Weak entity → Table with all attributes + foreign key to the identifying owner + discriminator as part of the primary key.

1:1 relationship → Add foreign key to the side with total participation (or merge tables if both are total).

1:N relationship → Add foreign key to the "many" side (the child table references the parent).

M:N relationship → Create a new junction table with foreign keys to both entities. The combination is the primary key.

Students(id, name, gpa)
Courses(course_id, title, credits)
Enrollments(student_id, course_id, grade, semester)
    PK: (student_id, course_id)
    FK: student_id → Students(id)
    FK: course_id → Courses(course_id)

Multivalued attribute → Separate table with foreign key to the entity.

Composite attribute → Flatten into simple attributes in the table.

Generalization → Three approaches:

  1. One table per subclass (includes superclass attributes). Redundant but simple queries.
  2. One table for superclass + one per subclass (foreign key to superclass). Normalized but requires joins.
  3. One table with all attributes + type discriminator. Simple but many NULLs.

Functional Dependencies

A functional dependency X → Y means: if two tuples agree on X, they must agree on Y.

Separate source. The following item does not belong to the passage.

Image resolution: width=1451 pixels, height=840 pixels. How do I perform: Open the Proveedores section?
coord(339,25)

id → name, email, age    (id determines all other attributes)
zip → city, state         (zip code determines city and state)

Trivial dependency: X → Y where Y ⊆ X (always holds).

Armstrong's Axioms

Sound and complete rules for deriving all functional dependencies:

  1. Reflexivity: If Y ⊆ X, then X → Y.
  2. Augmentation: If X → Y, then XZ → YZ.
  3. Transitivity: If X → Y and Y → Z, then X → Z.

Derived rules:

  • Union: If X → Y and X → Z, then X → YZ.
  • Decomposition: If X → YZ, then X → Y and X → Z.
  • Pseudotransitivity: If X → Y and WY → Z, then WX → Z.

Attribute Closure

The attribute closure X⁺ is the set of all attributes functionally determined by X.

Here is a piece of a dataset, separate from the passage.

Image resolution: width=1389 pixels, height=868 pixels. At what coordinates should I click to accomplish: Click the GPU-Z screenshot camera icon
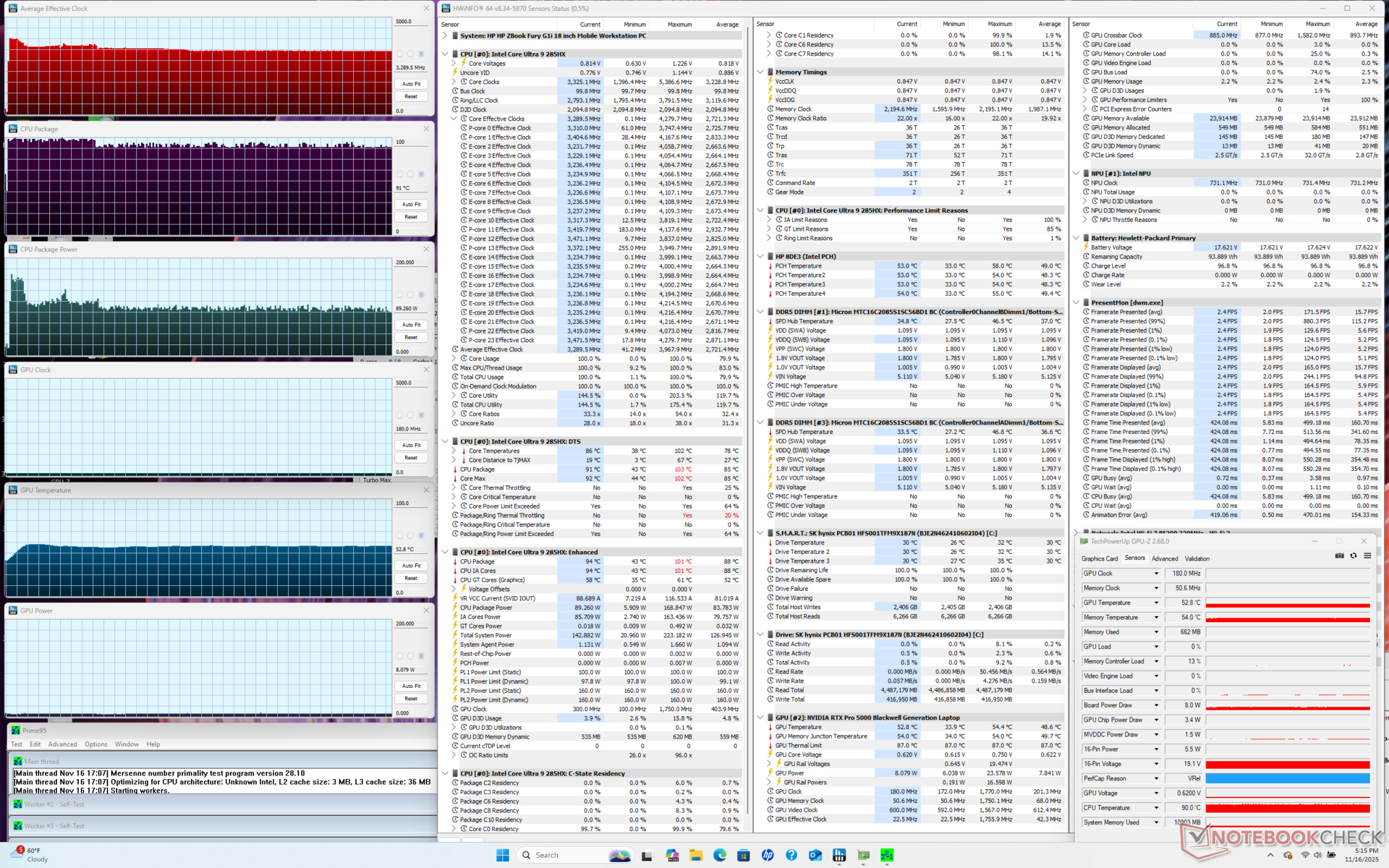click(1339, 556)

Algorithm: Start with X⁺ = X. For each FD A → B: if A ⊆ X⁺, add B to X⁺. Repeat until no change.

Use: Check if X is a superkey (X⁺ = all attributes). Find candidate keys.

Canonical Cover

A minimal set of FDs equivalent to the original set:

  1. Each FD has a single attribute on the right side.
  2. No FD can be removed without changing the closure.
  3. No attribute can be removed from any FD's left side without changing the closure.

Used in normalization algorithms.

Design Methodology

Requirements Analysis

  1. Identify entities and their attributes.
  2. Identify relationships and their cardinalities.
  3. Identify constraints (uniqueness, participation, business rules).

Conceptual Design

Draw the ER diagram. Iterate with stakeholders. Focus on completeness and correctness, not implementation.

Logical Design

Map ER to relational schema. Normalize. Define constraints, keys, and foreign keys.

Physical Design

Choose indexes, storage parameters, partitioning. Optimize for the expected query workload.

Denormalization

Selectively violate normal forms for performance. Add redundancy to avoid expensive joins.

When: Read-heavy workloads, OLAP, materialized aggregations. Always with awareness of the update anomalies introduced.

Design Patterns

Polymorphic Associations

One table references different entity types.

Single Table Inheritance: All types in one table with a type discriminator. Many NULLs.

Concrete Table Inheritance: Separate table per type. No NULLs but queries span multiple tables.

Class Table Inheritance: Base table + subtype tables. Normalized but requires joins.

Adjacency List (Trees)

CREATE TABLE categories (
    id        INT PRIMARY KEY,
    name      VARCHAR(100),
    parent_id INT REFERENCES categories(id)
);

Simple. Self-referencing foreign key. Recursive queries for tree traversal (recursive CTE).

Nested Sets, Materialized Path, Closure Table

Alternative tree representations with different query/update tradeoffs. Covered in advanced database topics.

Applications in CS

  • Application development: Good schema design prevents bugs, improves performance, and simplifies code.
  • Data warehousing: Star/snowflake schemas for analytical databases (covered in advanced databases).
  • API design: Database schema often drives API structure. ER model → REST resources.
  • Migration management: Schema changes (ALTER TABLE) must be managed carefully. Migration tools (Diesel migrations, Alembic, Flyway).
  • Domain-driven design: Bounded contexts align with database schema boundaries.